WHAT YOU SHOULD DO
Restate verbatim the span of lines below between the line with "abate (47, 655)" and the line with "Identify the click", including those two lines, and only that span.

SOURCE MATERIAL

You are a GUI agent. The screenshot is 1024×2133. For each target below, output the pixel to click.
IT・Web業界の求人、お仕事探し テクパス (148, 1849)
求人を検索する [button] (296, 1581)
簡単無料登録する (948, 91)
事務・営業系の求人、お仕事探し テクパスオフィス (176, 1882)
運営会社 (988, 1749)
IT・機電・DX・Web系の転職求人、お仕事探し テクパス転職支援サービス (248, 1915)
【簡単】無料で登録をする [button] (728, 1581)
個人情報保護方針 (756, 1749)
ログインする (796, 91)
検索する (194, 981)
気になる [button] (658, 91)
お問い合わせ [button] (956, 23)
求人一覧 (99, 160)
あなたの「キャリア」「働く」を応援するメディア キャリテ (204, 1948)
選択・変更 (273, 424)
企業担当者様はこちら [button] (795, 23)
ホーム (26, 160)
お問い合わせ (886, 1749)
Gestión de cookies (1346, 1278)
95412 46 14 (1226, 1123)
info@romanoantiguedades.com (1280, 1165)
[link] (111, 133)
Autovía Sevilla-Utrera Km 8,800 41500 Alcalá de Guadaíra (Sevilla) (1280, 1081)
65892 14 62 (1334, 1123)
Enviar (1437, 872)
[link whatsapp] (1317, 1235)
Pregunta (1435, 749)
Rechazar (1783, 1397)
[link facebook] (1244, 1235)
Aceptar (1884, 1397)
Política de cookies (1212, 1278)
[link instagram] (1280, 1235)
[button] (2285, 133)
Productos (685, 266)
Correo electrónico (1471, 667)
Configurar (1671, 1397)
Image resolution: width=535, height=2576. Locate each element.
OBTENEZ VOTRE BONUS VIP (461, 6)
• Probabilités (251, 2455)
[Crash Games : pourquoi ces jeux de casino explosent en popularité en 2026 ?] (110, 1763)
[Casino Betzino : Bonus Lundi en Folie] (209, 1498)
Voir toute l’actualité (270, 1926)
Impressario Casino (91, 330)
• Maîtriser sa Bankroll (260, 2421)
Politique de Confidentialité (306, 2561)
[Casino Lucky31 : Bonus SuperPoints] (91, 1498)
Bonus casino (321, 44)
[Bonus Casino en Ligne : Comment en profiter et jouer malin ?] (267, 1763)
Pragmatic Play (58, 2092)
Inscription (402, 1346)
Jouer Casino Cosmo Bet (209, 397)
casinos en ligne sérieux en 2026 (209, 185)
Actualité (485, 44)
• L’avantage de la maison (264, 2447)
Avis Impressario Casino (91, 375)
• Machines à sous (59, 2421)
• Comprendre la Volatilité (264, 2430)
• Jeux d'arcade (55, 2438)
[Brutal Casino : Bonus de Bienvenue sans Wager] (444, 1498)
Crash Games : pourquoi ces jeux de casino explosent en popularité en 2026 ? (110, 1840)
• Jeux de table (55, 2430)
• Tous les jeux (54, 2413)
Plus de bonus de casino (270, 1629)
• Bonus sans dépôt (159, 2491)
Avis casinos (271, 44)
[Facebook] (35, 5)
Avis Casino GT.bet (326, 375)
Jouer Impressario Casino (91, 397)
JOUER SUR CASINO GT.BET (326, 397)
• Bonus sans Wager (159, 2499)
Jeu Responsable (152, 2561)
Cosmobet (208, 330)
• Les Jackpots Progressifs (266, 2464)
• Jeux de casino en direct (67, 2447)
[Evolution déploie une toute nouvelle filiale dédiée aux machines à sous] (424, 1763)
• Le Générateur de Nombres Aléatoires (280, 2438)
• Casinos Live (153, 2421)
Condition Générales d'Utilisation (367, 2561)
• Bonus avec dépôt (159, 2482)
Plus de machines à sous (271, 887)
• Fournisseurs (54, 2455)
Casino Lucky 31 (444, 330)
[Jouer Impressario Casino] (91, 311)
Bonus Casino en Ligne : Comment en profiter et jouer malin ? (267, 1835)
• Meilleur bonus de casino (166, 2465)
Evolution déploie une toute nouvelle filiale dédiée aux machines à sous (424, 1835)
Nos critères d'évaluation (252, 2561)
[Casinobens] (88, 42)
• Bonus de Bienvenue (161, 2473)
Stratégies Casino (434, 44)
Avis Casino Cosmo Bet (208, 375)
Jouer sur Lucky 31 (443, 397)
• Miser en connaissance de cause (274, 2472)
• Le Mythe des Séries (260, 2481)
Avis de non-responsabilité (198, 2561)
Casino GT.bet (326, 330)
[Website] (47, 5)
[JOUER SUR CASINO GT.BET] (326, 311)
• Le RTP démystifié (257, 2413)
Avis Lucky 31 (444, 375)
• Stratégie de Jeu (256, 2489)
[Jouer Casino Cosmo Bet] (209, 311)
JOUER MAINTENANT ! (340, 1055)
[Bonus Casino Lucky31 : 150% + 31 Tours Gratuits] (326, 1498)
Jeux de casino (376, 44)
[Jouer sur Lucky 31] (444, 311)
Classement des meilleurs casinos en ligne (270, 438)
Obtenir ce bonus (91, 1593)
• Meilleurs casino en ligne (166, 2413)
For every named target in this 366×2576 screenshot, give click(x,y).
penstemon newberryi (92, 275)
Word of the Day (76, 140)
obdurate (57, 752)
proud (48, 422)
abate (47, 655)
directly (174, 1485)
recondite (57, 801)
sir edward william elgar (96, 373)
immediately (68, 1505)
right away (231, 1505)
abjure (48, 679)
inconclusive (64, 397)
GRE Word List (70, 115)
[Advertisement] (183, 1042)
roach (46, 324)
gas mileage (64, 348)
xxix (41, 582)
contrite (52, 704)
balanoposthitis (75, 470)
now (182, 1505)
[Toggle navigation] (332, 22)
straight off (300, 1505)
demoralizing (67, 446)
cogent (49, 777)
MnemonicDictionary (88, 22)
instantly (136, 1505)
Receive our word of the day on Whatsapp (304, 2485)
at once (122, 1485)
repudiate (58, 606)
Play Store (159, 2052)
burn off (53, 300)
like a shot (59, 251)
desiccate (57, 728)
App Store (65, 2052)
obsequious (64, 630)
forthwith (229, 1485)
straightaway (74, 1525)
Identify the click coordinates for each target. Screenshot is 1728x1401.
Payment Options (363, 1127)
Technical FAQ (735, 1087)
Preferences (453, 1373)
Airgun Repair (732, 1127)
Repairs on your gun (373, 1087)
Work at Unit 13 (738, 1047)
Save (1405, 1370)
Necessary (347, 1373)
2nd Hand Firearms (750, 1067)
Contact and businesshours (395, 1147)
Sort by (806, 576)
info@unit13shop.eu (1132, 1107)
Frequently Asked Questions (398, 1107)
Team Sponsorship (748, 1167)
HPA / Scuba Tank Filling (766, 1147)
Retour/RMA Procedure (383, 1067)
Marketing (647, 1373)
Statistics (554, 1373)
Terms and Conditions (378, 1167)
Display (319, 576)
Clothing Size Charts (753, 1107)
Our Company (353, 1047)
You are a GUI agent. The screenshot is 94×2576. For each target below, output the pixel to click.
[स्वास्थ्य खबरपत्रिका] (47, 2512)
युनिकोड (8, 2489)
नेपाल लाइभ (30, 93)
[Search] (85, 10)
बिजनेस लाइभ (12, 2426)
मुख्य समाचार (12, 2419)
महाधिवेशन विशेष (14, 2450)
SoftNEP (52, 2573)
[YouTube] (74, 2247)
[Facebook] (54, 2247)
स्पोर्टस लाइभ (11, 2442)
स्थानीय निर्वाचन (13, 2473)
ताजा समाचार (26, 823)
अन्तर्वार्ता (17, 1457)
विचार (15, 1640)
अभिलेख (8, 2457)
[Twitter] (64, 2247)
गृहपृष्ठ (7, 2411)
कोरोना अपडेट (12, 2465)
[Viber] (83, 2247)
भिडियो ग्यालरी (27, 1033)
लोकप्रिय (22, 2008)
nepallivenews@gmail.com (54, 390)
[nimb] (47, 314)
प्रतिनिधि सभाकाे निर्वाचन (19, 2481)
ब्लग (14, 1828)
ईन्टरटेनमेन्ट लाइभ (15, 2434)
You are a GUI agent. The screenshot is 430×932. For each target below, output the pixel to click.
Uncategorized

PROBLEM SOLUTION
abate (47, 655)
directly (174, 1485)
recondite (57, 801)
sir edward william elgar (96, 373)
immediately (68, 1505)
right away (231, 1505)
abjure (48, 679)
inconclusive (64, 397)
GRE Word List (70, 115)
[Advertisement] (183, 1042)
roach (46, 324)
gas mileage (64, 348)
xxix (41, 582)
contrite (52, 704)
balanoposthitis (75, 470)
now (182, 1505)
[Toggle navigation] (332, 22)
straight off (300, 1505)
demoralizing (67, 446)
cogent (49, 777)
MnemonicDictionary (88, 22)
instantly (136, 1505)
Receive our word of the day on Whatsapp (304, 2485)
at once (122, 1485)
repudiate (58, 606)
Play Store (159, 2052)
burn off (53, 300)
like a shot (59, 251)
desiccate (57, 728)
App Store (65, 2052)
obsequious (64, 630)
forthwith (229, 1485)
straightaway (74, 1525)
Identify the click coordinates for each target. Screenshot is 1728x1401.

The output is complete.